• **Data to use**
===

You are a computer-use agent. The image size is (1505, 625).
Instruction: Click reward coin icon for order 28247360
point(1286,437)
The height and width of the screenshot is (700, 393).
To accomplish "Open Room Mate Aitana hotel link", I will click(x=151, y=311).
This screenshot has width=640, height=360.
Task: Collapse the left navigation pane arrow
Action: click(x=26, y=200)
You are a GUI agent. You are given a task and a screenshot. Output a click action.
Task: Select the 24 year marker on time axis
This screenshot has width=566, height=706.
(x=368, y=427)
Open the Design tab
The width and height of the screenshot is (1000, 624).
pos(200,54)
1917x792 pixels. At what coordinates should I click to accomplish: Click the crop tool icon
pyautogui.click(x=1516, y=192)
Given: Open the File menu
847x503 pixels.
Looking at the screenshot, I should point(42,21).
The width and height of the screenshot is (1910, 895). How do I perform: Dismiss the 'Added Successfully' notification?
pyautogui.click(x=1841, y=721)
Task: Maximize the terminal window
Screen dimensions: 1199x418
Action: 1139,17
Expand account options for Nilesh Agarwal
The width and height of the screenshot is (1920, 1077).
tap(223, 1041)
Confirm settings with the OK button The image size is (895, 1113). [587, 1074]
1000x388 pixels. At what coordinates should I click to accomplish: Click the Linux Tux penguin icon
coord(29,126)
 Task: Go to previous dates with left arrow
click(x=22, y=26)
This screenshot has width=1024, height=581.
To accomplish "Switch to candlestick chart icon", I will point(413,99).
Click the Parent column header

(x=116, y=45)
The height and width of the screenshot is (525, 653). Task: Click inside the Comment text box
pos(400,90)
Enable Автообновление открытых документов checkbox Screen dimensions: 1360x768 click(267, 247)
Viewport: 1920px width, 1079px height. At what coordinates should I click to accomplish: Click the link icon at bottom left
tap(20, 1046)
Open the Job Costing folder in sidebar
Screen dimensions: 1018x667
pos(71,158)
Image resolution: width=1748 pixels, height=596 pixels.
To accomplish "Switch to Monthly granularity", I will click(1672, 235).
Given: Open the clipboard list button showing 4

===

• **Problem**
An exact copy of every entry is the expected result.

• **Reply**
You are a computer-use agent. The image size is (1505, 625).
Instruction: Click reward coin icon for order 28247360
point(1286,437)
The height and width of the screenshot is (700, 393).
To accomplish "Open Room Mate Aitana hotel link", I will click(x=151, y=311).
This screenshot has width=640, height=360.
Task: Collapse the left navigation pane arrow
Action: click(x=26, y=200)
You are a GUI agent. You are given a task and a screenshot. Output a click action.
Task: Select the 24 year marker on time axis
This screenshot has width=566, height=706.
(x=368, y=427)
Open the Design tab
The width and height of the screenshot is (1000, 624).
pos(200,54)
1917x792 pixels. At what coordinates should I click to accomplish: Click the crop tool icon
pyautogui.click(x=1516, y=192)
Given: Open the File menu
847x503 pixels.
Looking at the screenshot, I should point(42,21).
The width and height of the screenshot is (1910, 895). How do I perform: Dismiss the 'Added Successfully' notification?
pyautogui.click(x=1841, y=721)
Task: Maximize the terminal window
Screen dimensions: 1199x418
Action: 1139,17
Expand account options for Nilesh Agarwal
The width and height of the screenshot is (1920, 1077).
tap(223, 1041)
Confirm settings with the OK button The image size is (895, 1113). [587, 1074]
1000x388 pixels. At what coordinates should I click to accomplish: Click the Linux Tux penguin icon
coord(29,126)
 Task: Go to previous dates with left arrow
click(x=22, y=26)
This screenshot has width=1024, height=581.
To accomplish "Switch to candlestick chart icon", I will point(413,99).
Click the Parent column header

(x=116, y=45)
The height and width of the screenshot is (525, 653). Task: Click inside the Comment text box
pos(400,90)
Enable Автообновление открытых документов checkbox Screen dimensions: 1360x768 click(267, 247)
Viewport: 1920px width, 1079px height. At what coordinates should I click to accomplish: Click the link icon at bottom left
tap(20, 1046)
Open the Job Costing folder in sidebar
Screen dimensions: 1018x667
pos(71,158)
Image resolution: width=1748 pixels, height=596 pixels.
To accomplish "Switch to Monthly granularity", I will click(1672, 235).
Given: Open the clipboard list button showing 4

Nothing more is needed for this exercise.